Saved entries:

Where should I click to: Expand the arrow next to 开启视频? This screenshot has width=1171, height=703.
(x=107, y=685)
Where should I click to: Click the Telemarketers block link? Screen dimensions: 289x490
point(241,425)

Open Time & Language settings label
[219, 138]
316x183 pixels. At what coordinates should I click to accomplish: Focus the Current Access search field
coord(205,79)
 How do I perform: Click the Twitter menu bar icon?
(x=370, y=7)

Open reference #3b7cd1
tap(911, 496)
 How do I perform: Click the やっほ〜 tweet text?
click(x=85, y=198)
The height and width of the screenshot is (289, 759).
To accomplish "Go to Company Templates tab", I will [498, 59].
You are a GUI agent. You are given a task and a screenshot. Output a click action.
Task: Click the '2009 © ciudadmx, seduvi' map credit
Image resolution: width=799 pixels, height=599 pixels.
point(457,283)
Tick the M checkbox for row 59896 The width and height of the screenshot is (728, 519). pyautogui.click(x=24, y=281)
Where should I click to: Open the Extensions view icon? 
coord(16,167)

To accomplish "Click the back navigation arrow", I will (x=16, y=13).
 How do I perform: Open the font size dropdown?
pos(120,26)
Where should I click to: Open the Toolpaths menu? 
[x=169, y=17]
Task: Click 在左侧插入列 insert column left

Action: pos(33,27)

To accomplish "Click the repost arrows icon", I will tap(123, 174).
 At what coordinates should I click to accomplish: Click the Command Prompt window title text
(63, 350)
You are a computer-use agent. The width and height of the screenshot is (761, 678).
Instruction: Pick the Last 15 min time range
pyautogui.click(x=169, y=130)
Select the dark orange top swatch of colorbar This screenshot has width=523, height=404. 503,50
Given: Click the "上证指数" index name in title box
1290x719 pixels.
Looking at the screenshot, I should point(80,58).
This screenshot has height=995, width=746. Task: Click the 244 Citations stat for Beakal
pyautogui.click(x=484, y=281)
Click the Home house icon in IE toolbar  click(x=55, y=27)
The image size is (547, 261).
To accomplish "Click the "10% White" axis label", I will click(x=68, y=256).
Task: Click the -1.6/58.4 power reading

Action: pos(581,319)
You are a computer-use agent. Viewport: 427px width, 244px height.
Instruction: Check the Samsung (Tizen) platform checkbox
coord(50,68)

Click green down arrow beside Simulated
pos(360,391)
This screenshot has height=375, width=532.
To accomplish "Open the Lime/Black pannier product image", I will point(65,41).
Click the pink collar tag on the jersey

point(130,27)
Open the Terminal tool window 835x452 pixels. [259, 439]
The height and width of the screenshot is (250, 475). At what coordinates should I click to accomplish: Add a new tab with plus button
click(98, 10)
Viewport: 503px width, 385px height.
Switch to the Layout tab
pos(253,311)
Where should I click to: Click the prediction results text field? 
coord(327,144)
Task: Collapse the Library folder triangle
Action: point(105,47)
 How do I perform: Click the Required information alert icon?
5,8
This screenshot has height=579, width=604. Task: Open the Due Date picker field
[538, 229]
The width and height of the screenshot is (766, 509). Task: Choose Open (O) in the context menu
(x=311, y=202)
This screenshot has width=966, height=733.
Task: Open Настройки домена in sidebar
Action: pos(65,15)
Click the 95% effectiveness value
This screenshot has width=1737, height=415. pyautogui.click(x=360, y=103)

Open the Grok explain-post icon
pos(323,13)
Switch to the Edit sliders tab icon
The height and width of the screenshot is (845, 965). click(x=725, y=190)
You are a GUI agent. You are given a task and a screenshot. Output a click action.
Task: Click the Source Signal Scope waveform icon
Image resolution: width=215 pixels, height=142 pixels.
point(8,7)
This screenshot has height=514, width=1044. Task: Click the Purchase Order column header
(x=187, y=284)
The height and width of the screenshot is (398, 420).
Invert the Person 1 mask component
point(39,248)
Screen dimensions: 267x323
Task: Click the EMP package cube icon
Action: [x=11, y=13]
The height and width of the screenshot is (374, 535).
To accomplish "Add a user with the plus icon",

◆ What is expected ◆
Please restate every record shown above, word for word.

◆ Exercise answer ◆
Where should I click to: Expand the arrow next to 开启视频? This screenshot has width=1171, height=703.
(x=107, y=685)
Where should I click to: Click the Telemarketers block link? Screen dimensions: 289x490
point(241,425)

Open Time & Language settings label
[219, 138]
316x183 pixels. At what coordinates should I click to accomplish: Focus the Current Access search field
coord(205,79)
 How do I perform: Click the Twitter menu bar icon?
(x=370, y=7)

Open reference #3b7cd1
tap(911, 496)
 How do I perform: Click the やっほ〜 tweet text?
click(x=85, y=198)
The height and width of the screenshot is (289, 759).
To accomplish "Go to Company Templates tab", I will [498, 59].
You are a GUI agent. You are given a task and a screenshot. Output a click action.
Task: Click the '2009 © ciudadmx, seduvi' map credit
Image resolution: width=799 pixels, height=599 pixels.
point(457,283)
Tick the M checkbox for row 59896 The width and height of the screenshot is (728, 519). pyautogui.click(x=24, y=281)
Where should I click to: Open the Extensions view icon? 
coord(16,167)

To accomplish "Click the back navigation arrow", I will (x=16, y=13).
 How do I perform: Open the font size dropdown?
pos(120,26)
Where should I click to: Open the Toolpaths menu? 
[x=169, y=17]
Task: Click 在左侧插入列 insert column left

Action: pos(33,27)

To accomplish "Click the repost arrows icon", I will tap(123, 174).
 At what coordinates should I click to accomplish: Click the Command Prompt window title text
(63, 350)
You are a computer-use agent. The width and height of the screenshot is (761, 678).
Instruction: Pick the Last 15 min time range
pyautogui.click(x=169, y=130)
Select the dark orange top swatch of colorbar This screenshot has width=523, height=404. 503,50
Given: Click the "上证指数" index name in title box
1290x719 pixels.
Looking at the screenshot, I should point(80,58).
This screenshot has height=995, width=746. Task: Click the 244 Citations stat for Beakal
pyautogui.click(x=484, y=281)
Click the Home house icon in IE toolbar  click(x=55, y=27)
The image size is (547, 261).
To accomplish "Click the "10% White" axis label", I will click(x=68, y=256).
Task: Click the -1.6/58.4 power reading

Action: pos(581,319)
You are a computer-use agent. Viewport: 427px width, 244px height.
Instruction: Check the Samsung (Tizen) platform checkbox
coord(50,68)

Click green down arrow beside Simulated
pos(360,391)
This screenshot has height=375, width=532.
To accomplish "Open the Lime/Black pannier product image", I will point(65,41).
Click the pink collar tag on the jersey

point(130,27)
Open the Terminal tool window 835x452 pixels. [259, 439]
The height and width of the screenshot is (250, 475). At what coordinates should I click to accomplish: Add a new tab with plus button
click(98, 10)
Viewport: 503px width, 385px height.
Switch to the Layout tab
pos(253,311)
Where should I click to: Click the prediction results text field? 
coord(327,144)
Task: Collapse the Library folder triangle
Action: point(105,47)
 How do I perform: Click the Required information alert icon?
5,8
This screenshot has height=579, width=604. Task: Open the Due Date picker field
[538, 229]
The width and height of the screenshot is (766, 509). Task: Choose Open (O) in the context menu
(x=311, y=202)
This screenshot has width=966, height=733.
Task: Open Настройки домена in sidebar
Action: pos(65,15)
Click the 95% effectiveness value
This screenshot has width=1737, height=415. pyautogui.click(x=360, y=103)

Open the Grok explain-post icon
pos(323,13)
Switch to the Edit sliders tab icon
The height and width of the screenshot is (845, 965). click(x=725, y=190)
You are a GUI agent. You are given a task and a screenshot. Output a click action.
Task: Click the Source Signal Scope waveform icon
Image resolution: width=215 pixels, height=142 pixels.
point(8,7)
This screenshot has height=514, width=1044. Task: Click the Purchase Order column header
(x=187, y=284)
The height and width of the screenshot is (398, 420).
Invert the Person 1 mask component
point(39,248)
Screen dimensions: 267x323
Task: Click the EMP package cube icon
Action: [x=11, y=13]
The height and width of the screenshot is (374, 535).
To accomplish "Add a user with the plus icon",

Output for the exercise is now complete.